REQUIRED WORK
Rewrite the stretch from the start of the material through the line containing "click(1178, 305)", replacing "Eraser" with "Pencil" and keeping everything else unchanged. Omit the pictures from your answer.

[Interface element records]
* begin *

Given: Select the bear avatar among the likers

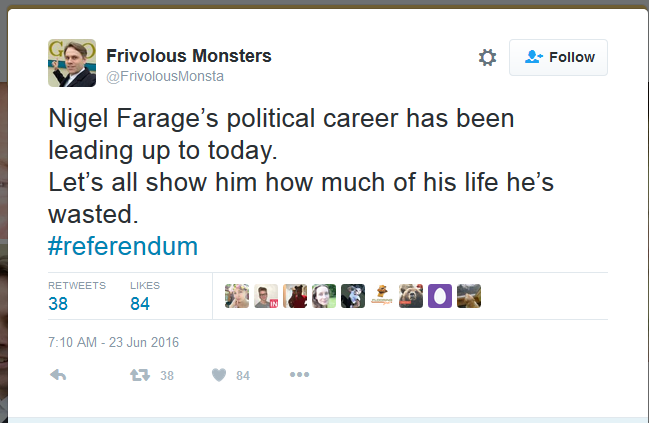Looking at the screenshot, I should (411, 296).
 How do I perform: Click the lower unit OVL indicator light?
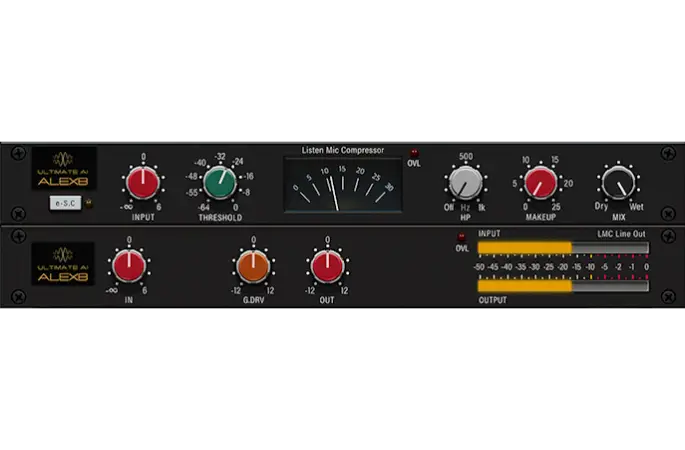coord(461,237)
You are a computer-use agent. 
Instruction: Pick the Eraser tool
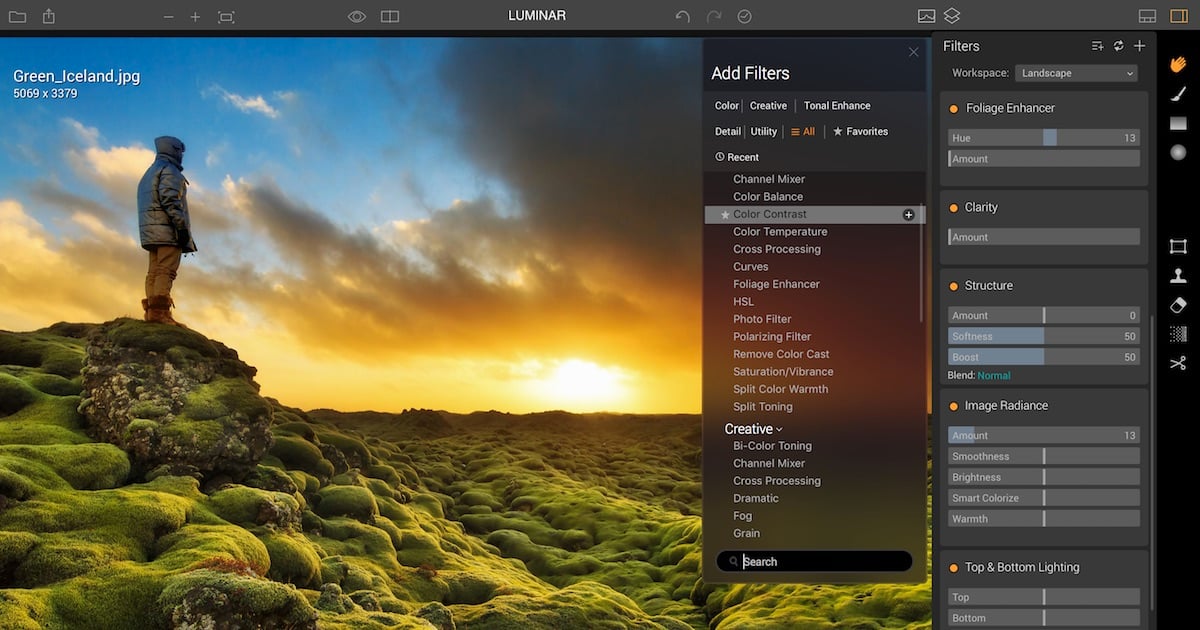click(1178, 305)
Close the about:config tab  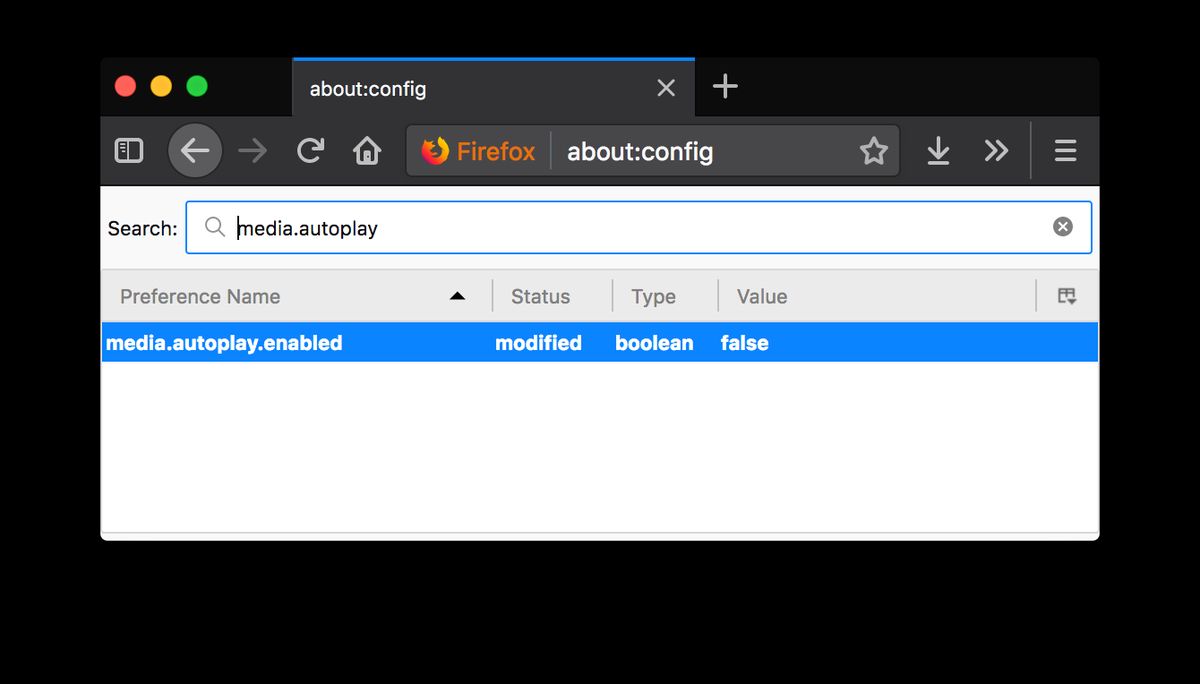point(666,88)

* end *

TASK ANSWER
Given: Select the bear avatar among the likers

Looking at the screenshot, I should (411, 296).
 How do I perform: Click the lower unit OVL indicator light?
coord(461,237)
You are a computer-use agent. 
Instruction: Pick the Pencil tool
click(1178, 305)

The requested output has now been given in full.